New Translation Tuesday: When the First Language Is Not English

"New Translation Tuesday" greetings from the home office here in Franklin Park, Illinois on a cool and crisp Spring morning.



This past weekend I attended Mass with my parents at their parish in the suburbs of Boston. The celebrant was of Hispanic descent and he did speak with an accent. He was extremely deliberate with the prayers from the Missal. Because of his deliberate approach, I found myself even more attentive to the newly translated words than I usually am. There were some phrases that I simply lost, due partly to his accent and partly to the awkward construction of the prayers.

My parents, who are well into their seventies, told me that they usually try to sit in a different location in their church to better hear this particular celebrant.

Since the advent of the new translation, this was my first experience of attending Mass with a celebrant whose first language is not English.

I was wondering what your own experience of this kind of situation has been. Feel free to share your comments by clicking the comments area below.

Gotta sing.

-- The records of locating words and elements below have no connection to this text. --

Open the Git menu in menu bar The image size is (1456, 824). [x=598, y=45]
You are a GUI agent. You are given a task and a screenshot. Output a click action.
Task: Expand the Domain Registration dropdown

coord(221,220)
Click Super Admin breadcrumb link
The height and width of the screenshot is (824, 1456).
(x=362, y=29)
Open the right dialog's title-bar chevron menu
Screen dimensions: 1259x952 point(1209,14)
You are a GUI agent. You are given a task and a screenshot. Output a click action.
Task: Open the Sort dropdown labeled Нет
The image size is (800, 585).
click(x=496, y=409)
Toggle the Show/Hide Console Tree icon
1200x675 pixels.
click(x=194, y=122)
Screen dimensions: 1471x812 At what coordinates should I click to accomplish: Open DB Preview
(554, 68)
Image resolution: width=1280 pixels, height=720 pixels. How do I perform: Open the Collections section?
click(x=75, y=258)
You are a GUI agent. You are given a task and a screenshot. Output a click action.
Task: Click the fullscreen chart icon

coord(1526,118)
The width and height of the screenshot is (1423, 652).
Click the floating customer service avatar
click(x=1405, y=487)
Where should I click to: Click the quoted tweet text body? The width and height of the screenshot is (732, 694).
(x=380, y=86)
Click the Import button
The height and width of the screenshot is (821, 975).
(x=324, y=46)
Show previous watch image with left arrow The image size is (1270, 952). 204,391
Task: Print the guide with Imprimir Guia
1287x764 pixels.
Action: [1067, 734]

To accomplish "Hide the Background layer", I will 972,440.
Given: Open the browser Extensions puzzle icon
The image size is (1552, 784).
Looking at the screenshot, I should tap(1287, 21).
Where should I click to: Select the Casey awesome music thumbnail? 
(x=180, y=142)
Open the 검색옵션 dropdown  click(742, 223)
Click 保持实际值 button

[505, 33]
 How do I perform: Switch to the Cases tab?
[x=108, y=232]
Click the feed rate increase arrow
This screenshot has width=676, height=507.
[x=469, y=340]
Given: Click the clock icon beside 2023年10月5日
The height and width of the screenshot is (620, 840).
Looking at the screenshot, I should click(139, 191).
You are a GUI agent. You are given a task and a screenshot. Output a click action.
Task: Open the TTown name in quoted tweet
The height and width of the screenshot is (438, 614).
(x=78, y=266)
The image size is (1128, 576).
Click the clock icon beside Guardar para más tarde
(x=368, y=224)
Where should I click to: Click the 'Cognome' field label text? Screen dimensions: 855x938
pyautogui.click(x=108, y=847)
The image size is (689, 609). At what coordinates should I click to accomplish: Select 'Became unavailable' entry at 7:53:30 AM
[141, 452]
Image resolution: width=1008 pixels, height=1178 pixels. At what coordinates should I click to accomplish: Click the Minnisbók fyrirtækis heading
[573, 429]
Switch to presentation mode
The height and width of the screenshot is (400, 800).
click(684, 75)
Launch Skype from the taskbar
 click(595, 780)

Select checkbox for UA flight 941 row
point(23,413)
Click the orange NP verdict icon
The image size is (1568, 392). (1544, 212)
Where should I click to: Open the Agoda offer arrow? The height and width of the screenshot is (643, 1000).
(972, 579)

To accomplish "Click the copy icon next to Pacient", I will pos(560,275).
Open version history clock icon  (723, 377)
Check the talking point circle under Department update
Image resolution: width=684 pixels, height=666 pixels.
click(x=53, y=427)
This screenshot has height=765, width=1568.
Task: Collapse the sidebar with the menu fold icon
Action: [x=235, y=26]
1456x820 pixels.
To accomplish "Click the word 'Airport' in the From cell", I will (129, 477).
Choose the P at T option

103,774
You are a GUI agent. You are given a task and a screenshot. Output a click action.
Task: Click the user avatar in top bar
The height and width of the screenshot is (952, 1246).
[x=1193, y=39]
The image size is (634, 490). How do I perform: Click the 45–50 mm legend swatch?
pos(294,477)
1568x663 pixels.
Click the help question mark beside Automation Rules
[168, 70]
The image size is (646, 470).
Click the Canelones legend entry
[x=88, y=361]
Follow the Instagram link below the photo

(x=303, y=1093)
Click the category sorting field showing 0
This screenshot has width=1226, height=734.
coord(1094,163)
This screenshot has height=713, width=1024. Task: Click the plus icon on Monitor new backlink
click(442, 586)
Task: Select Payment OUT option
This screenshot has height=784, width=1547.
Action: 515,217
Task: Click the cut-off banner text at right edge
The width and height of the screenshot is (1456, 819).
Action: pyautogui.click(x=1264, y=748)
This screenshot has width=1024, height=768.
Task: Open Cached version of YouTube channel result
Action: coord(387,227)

Gotta pray.

2 comments:

jdonliturgy said...

One of our priests was born in Mexico - he and my "Anglo" pastor alternate who does English and Spanish Masses. While I can tell that Father practices, it is also evident that often he is not quite sure what the prayers are saying. He was doing very well with English Mass until we started the new Missal. Now, it is as if the "spark" is out of his delivery of the orations, and it is more word by word.

Jeff Rexhausen said...

And this is someone whose native tongue is more closely derived from the Latin that the new translation seeks to emulate.